# Input records

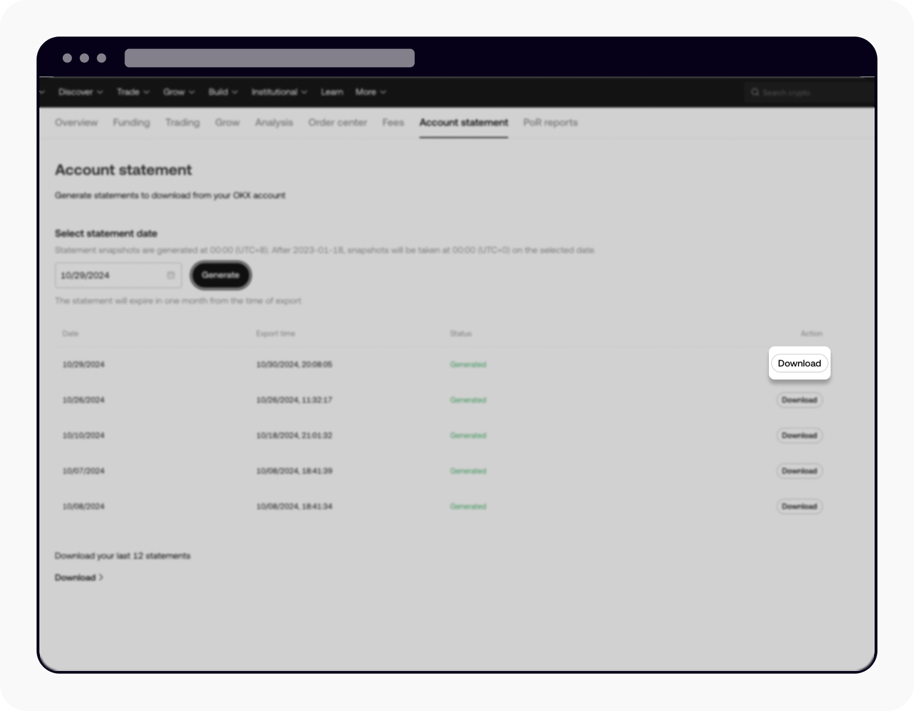Switch to the PoR reports tab
Image resolution: width=914 pixels, height=711 pixels.
pos(550,122)
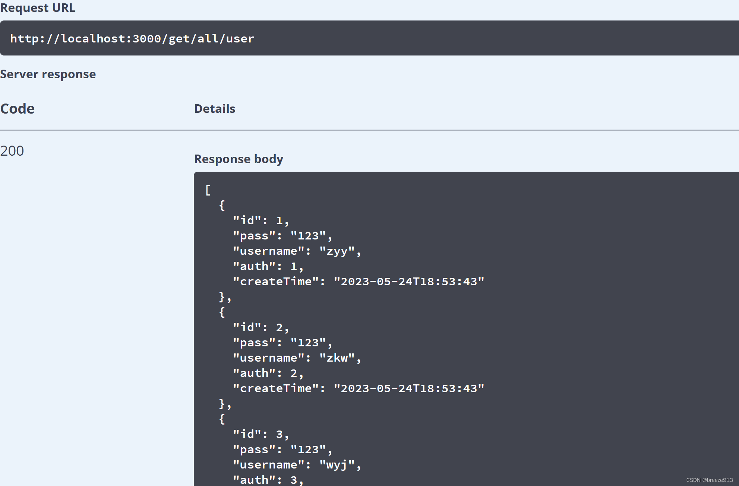Click the Request URL heading
Viewport: 739px width, 486px height.
point(38,7)
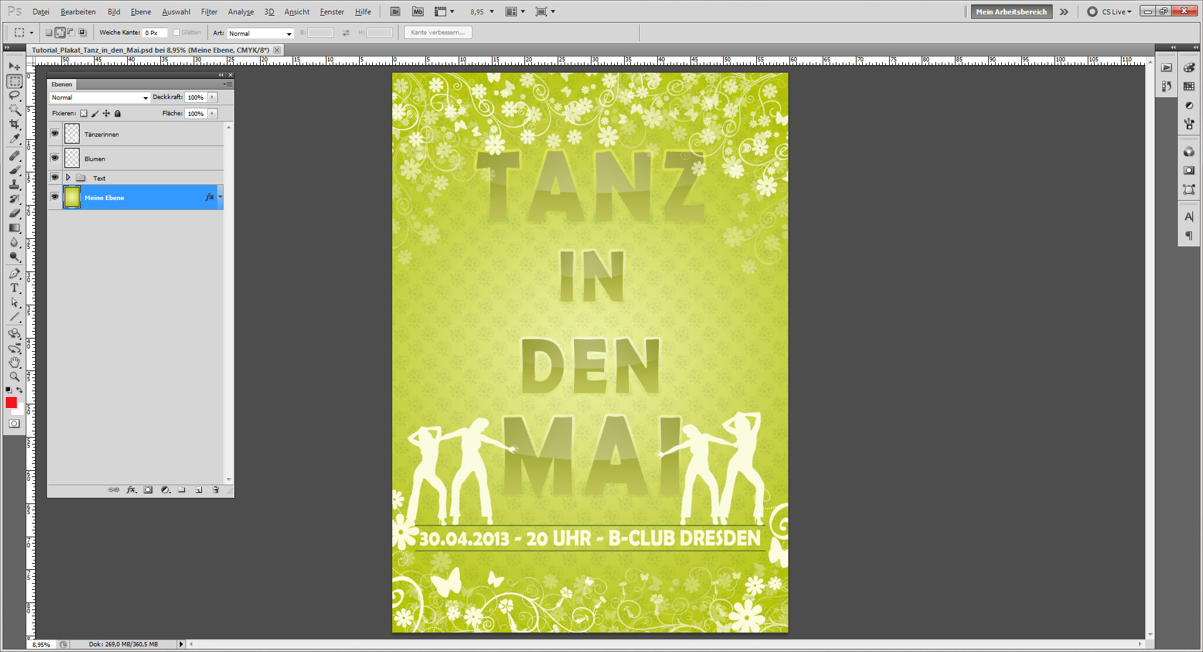Open the blend mode dropdown showing Normal

[98, 97]
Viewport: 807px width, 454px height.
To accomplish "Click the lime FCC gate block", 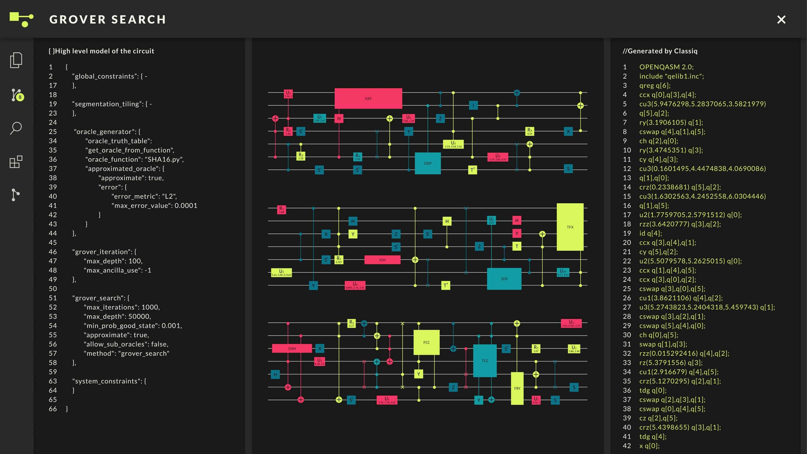I will pos(426,342).
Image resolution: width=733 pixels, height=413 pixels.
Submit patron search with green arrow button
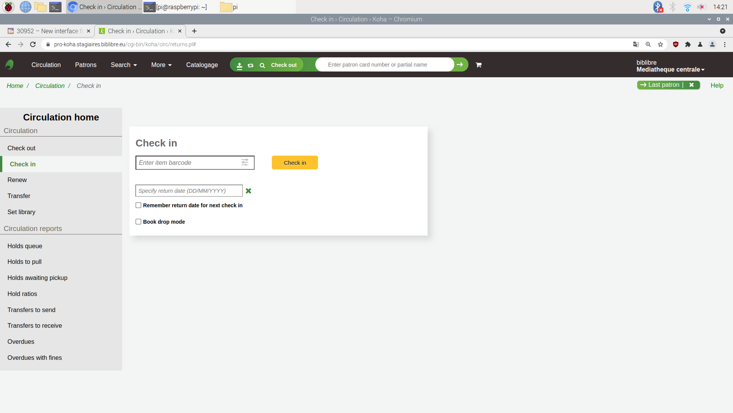click(460, 65)
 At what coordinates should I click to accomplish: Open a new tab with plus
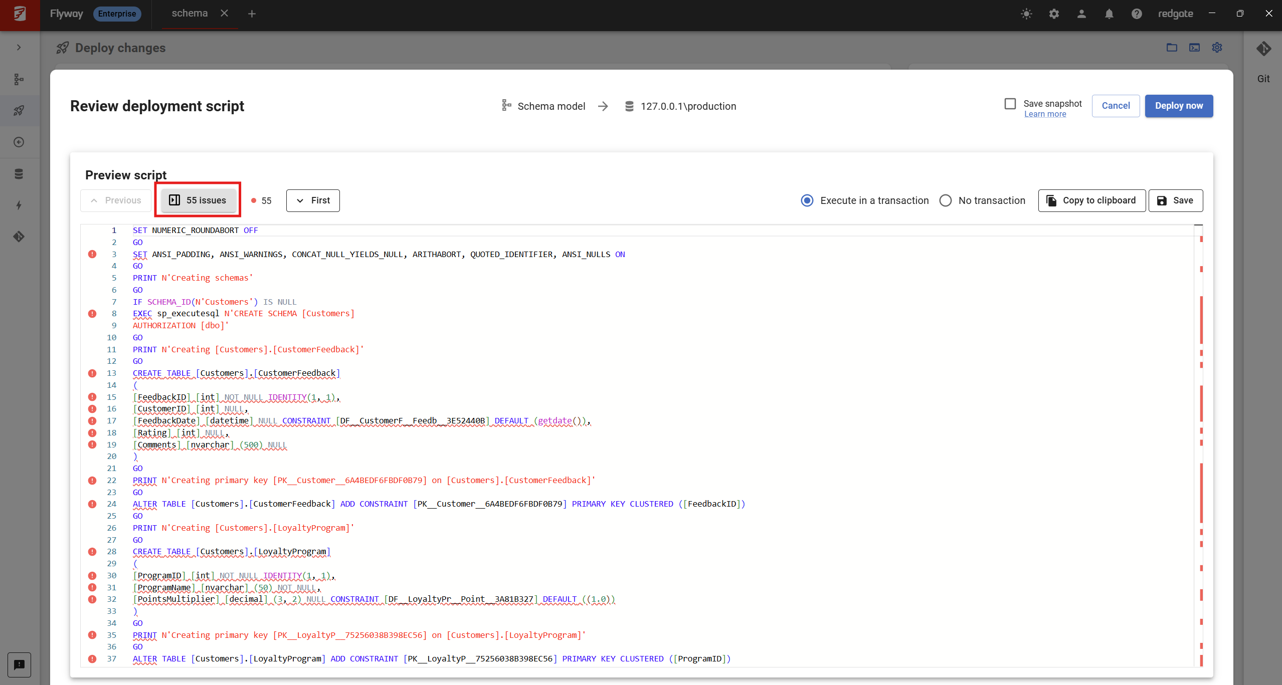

# Required action
Repeat, exactly and with no pictures, each line from the line that holds "Image resolution: width=733" through the last line of the records above.

# Worked solution
Image resolution: width=733 pixels, height=413 pixels.
Submit patron search with green arrow button
click(460, 65)
 At what coordinates should I click to accomplish: Open a new tab with plus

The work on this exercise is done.